(CNSNews.com) - President Obama is not asking Congress for authorization to send the U.S. military into Syria and Iraq, but he is asking for money ($500 million) to train and equip the so-called moderate Syrian rebels.
On Thursday, Sen. Harry Reid (D-Nev.) said he expects the House to send over that funding legislation (either stand-alone or part of a continuing resolution), so Congress can pass it "before the end of next week."
But at least one Democrat says he'll vote against any continuing resolution that includes funding for the Syrian rebels.
"Right now, the administration is just asking for authorization to move ahead with an arm-and-equip mission attached to the continuing resolution," Sen. Chris Murphy (D-Conn.) told reporters on Thursday. "I would not support the arm-and-equip request...if it was attached to the CR," he said.
Murphy said the strategy to take on ISIS doesn't mean the U.S. has to get involved in the Syrian civil war: "And the potential consequences of getting it wrong are pretty catastrophic," he warned. "There's a chance that the rebels could link up with extremist groups in order to fight (Syrian dictator) Assad; there's also the possibility to create space for Assad to get even stronger."
Murphy said he raised those concerns at Thursday's closed-door Senate briefing with administration officials. "I didn't hear anything to change my mind."
(Update: A second Connecticut Democrat, Rep. Jim Himes, said on Friday that he would also vote against $500 million in funding to train the Syrian rebels.)
Sen. Reid on Thursday said he's "confident" that members will put aside their political differences and "work together to give this administration the tools it needs to meet ISIS head-on."
"The proposal that the president has given to the American people requires immediate congressional action, in granting the administration the authority to equip and train Syrian rebels under Title 10 to fight ISIS. Of course, the support for training under Title 10 to train and equip rebels is critical to building this international coalition that is so necessary."

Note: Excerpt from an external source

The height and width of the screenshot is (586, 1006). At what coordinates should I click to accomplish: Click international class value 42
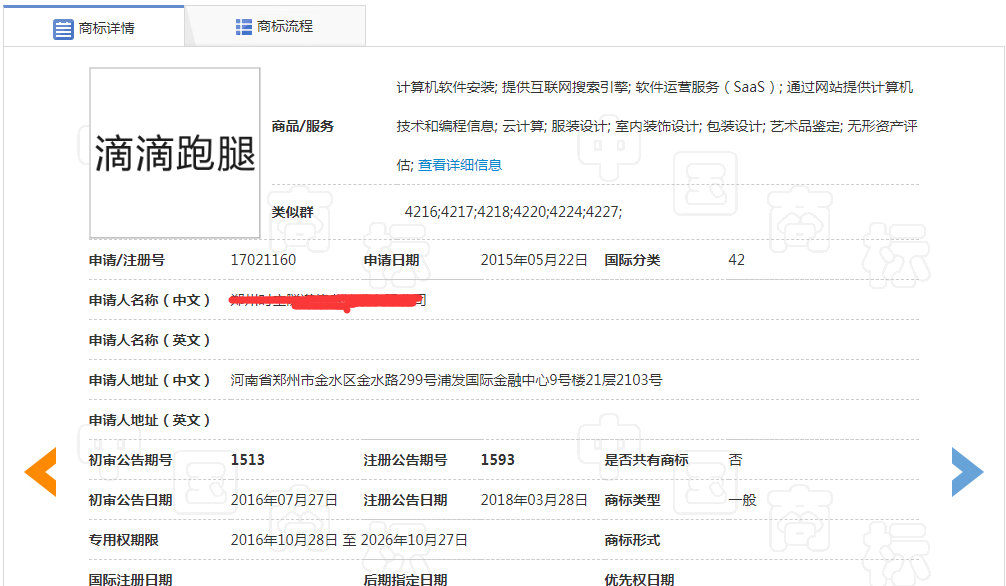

Reid said the total Title 10 request is $500 million dollars, or half a billion. "That's the only request we've had," he said.

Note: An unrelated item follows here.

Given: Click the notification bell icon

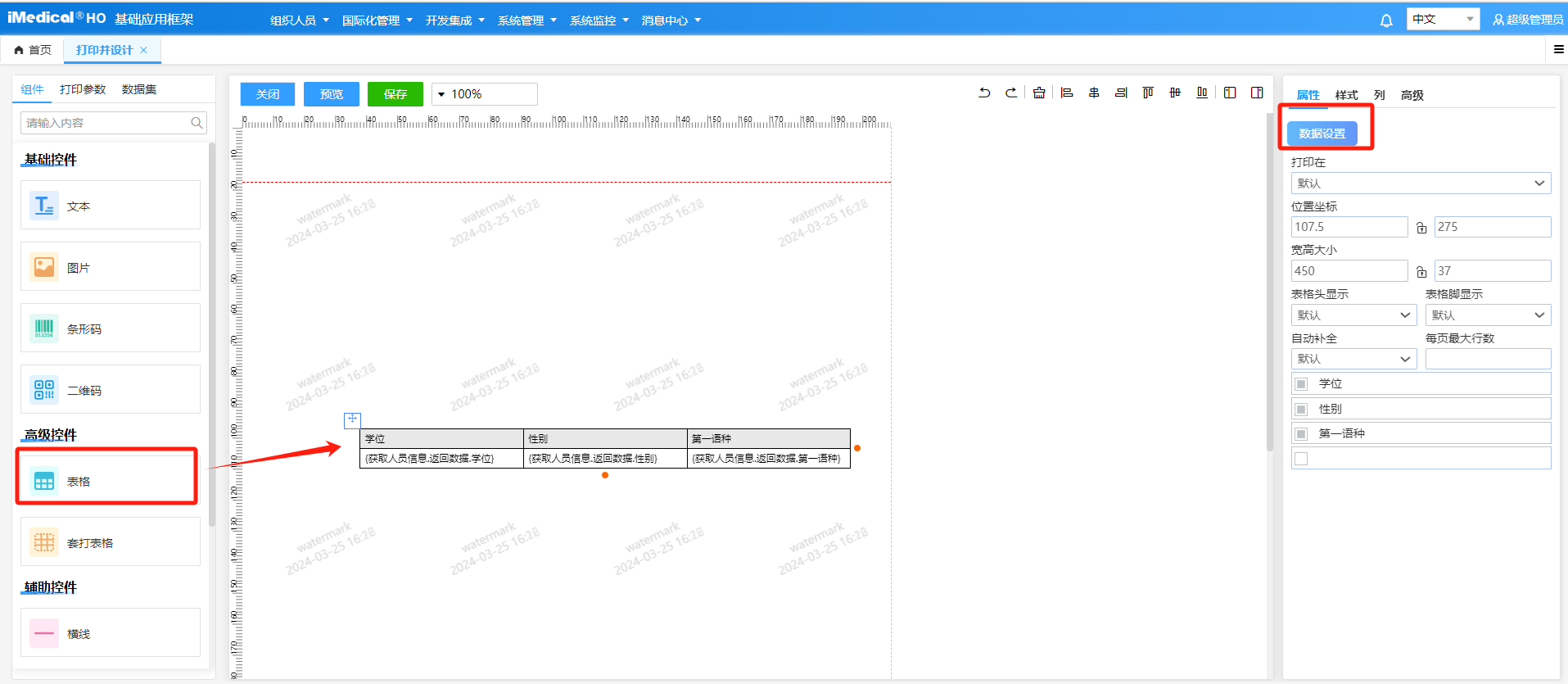Looking at the screenshot, I should click(x=1386, y=20).
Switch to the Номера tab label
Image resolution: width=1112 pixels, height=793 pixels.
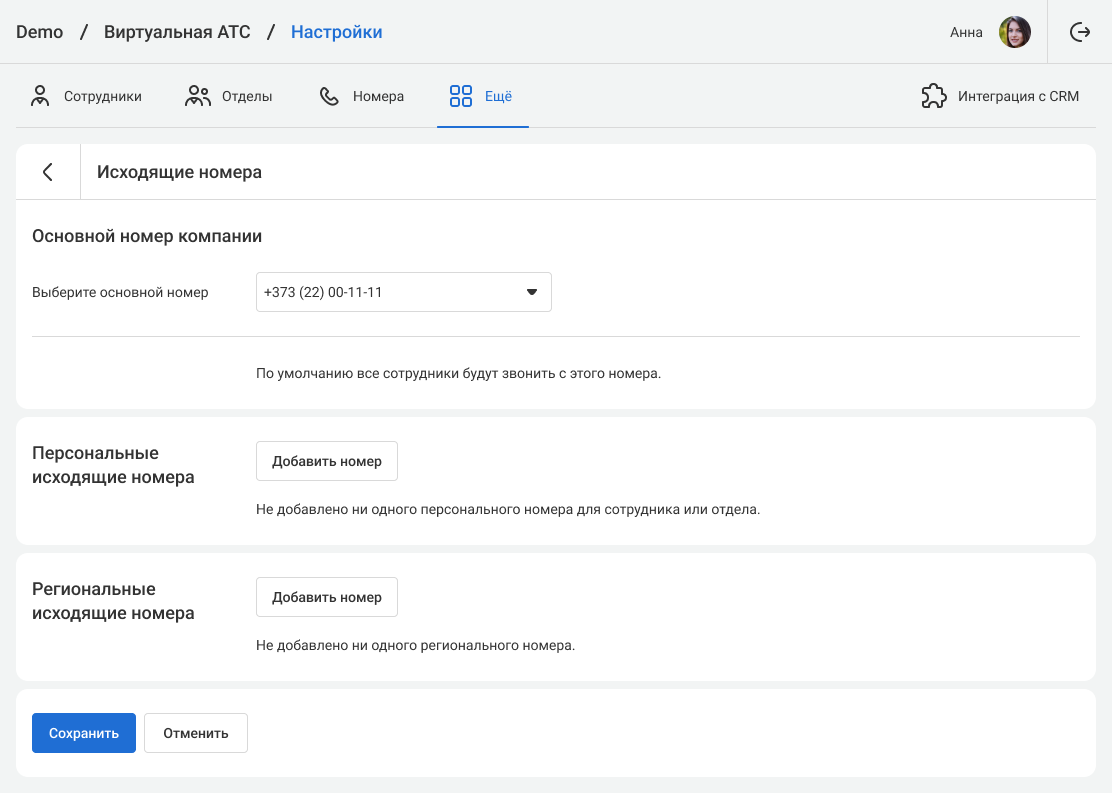378,97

"I expect this proposal to pass Congress before the end of next week," Reid continued. Our colleagues in the House are currently discussing exactly how we're going to proceed. I expect this proposal to pass congress with broad, bipartisan support."
("We ought to give the president what he's asking for," House Speaker John Boehner said on Thursday.)

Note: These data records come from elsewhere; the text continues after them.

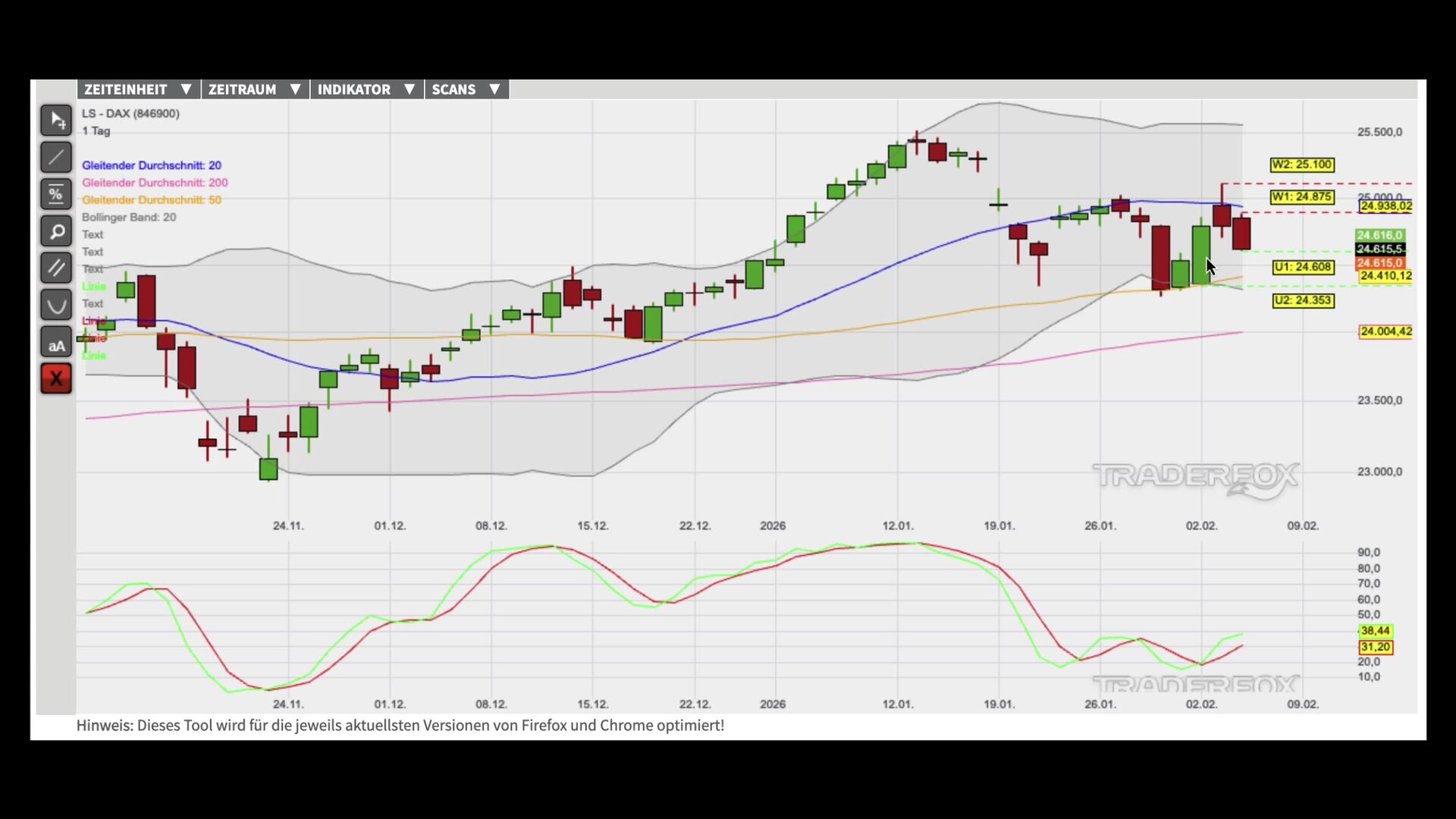Select the parallel channel lines tool
1456x819 pixels.
pos(56,268)
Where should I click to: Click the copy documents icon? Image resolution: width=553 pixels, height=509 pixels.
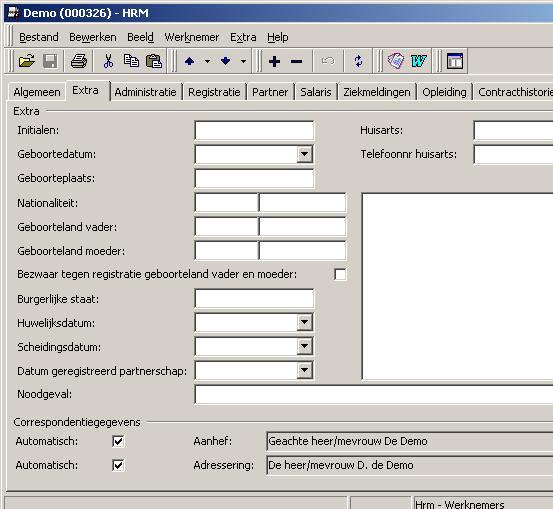(x=131, y=61)
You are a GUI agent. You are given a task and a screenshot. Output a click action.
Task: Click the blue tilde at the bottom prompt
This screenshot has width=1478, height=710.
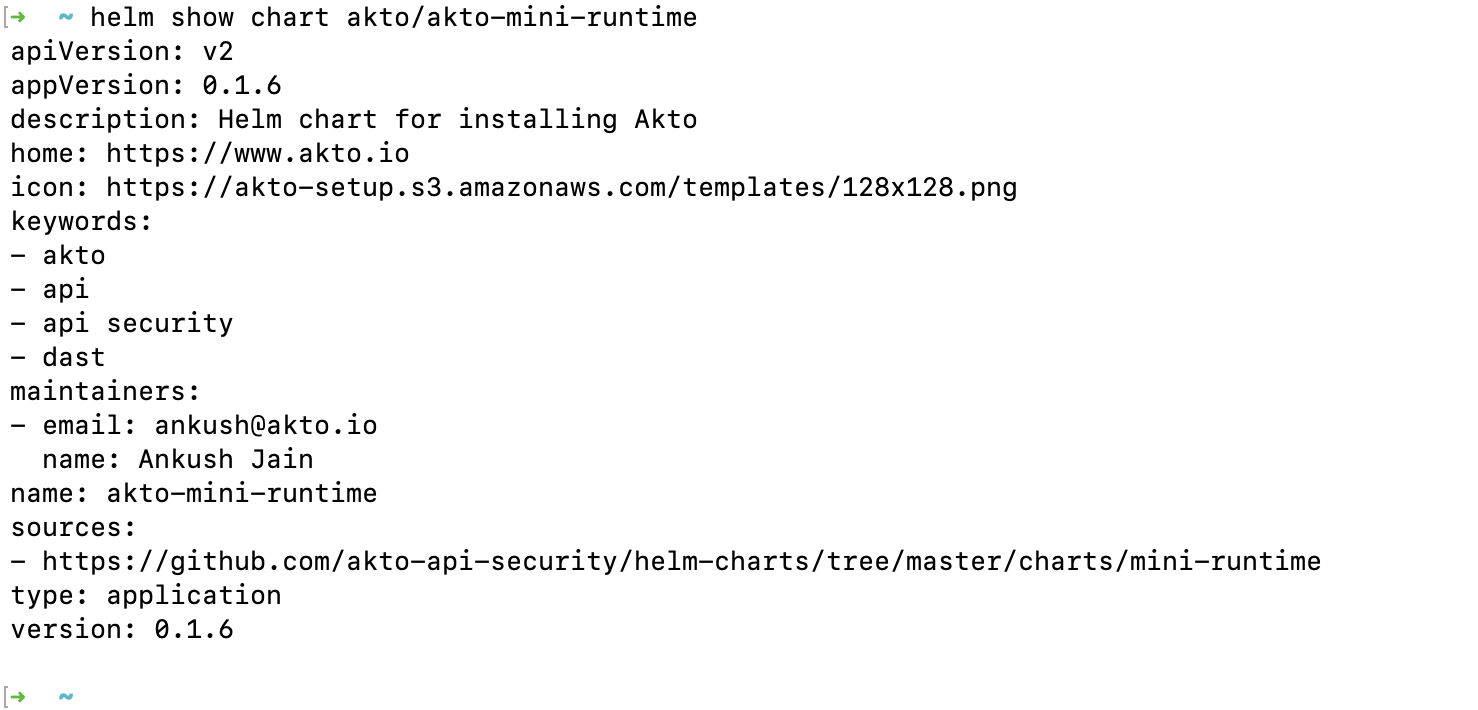tap(66, 695)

According to Reid, "Matters like this are no place for political posturing. Now is the time for us to come together, to speak with one voice, and tell the terrorists, you cannot hide -- you've committed horrific acts that threatened the security of the United States and our allies, and we will find you and we will destroy you."
Reid brushed aside a question on whether President Obama should seek specific authorization for the overall military mission instead of relying on an authority granted in 2001:
"The president said last night that he has authority to do bombing as he's doing now in Iraq and in Syria," Reid said.
"We're at the beginning of a little trek that's going to be taken, and we have to do it right. We can't -- I repeat the word rash. We have to be deliberate in what we do."
Reid noted that after Thursday's briefings, there will hearings next week; in the meantime, Iraq is forming a new government and Secretary of State Kerry is putting together a coalition.
"Let's just not rush into things. We have a very short outline of things that we must accomplish, and that can only be accomplished if we work together as a nation."